Se volvió hacia su compañero en busca de apoyo, pero no lo obtuvo. Will parecía más bien asustado.

¿No irás a decirme que te crees una cosa así? -preguntó Jimmy-. No pueden ser los mismos. Sencillamente es imposible.

– Da igual -contestó Will-. Están aquí, quienesquiera que sean. Franklin les habrá dicho cómo se encubrió la muerte del bebé. Yo tengo un hijo de la misma edad del que supuestamente murió. Han atado cabos y los historiales médicos lo confirmarán. El rabino tiene razón: debo irme a casa.

– Enviaremos a gente a buscarlos -informó Epstein-. He hecho unas cuantas llamadas. Actuamos lo más deprisa posible, pero…

– Iré contigo -dijo Jimmy.

– No. Vuelve al Cal's.

¿Por qué?

Will agarró a Jimmy por los brazos y lo miró a la cara.

– Porque tengo que poner fin a esto -respondió-. ¿Lo entiendes? No quiero implicarte. Debes mantenerte al margen. Necesito que te mantengas al margen. -De pronto pareció recordar algo-. Tu sobrino, el hijo de Marie. Sigue con la policía de Orangetown, ¿verdad?

– Sí, allí está. Pero creo que no entra a trabajar hasta dentro de un rato.

¿Puedes telefonearlo? ¿Pedirle que vaya a mi casa y se quede con Elaine y Charlie un rato? No le digas por qué. Invéntate una excusa, algo sobre un antiguo caso, quizás un ex presidiario resentido. ¿Lo harás? ¿Crees que él se prestará?

– Sí.

Epstein entregó a Will un juego de llaves de un automóvil.

– Coja mi coche -ofreció, señalando un Chrysler viejo aparcado allí cerca.

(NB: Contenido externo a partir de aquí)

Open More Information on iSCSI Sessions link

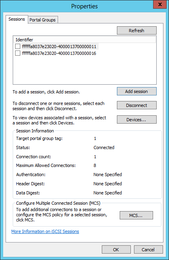(x=45, y=231)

Will se lo agradeció con un gesto e hizo ademán de marcharse, pero Epstein lo sujetó por el brazo para retenerlo y añadió-: No intente matarlos. No a menos que no le quede más remedio.

Jimmy vio asentir a Will, pero éste tenía la mirada perdida. Jimmy supo lo que se proponía.

Epstein se alejó en dirección al metro. Jimmy telefoneó a su sobrino desde una cabina. Luego volvió al Cal's, donde bebió y charló aunque con la mente muy lejos de las acciones de su cuerpo y los labios moviéndose por cuenta propia; se quedó allí hasta que llegó la noticia de que Will Parker había matado a tiros a dos chicos en Pearl River, y lo habían encontrado después en el vestuario de la comisaría del Distrito Noveno con el rostro bañado en lágrimas, esperando a que fueran por él.

Y cuando le preguntaron por qué había regresado a la ciudad, sólo dijo que quería estar entre los suyos.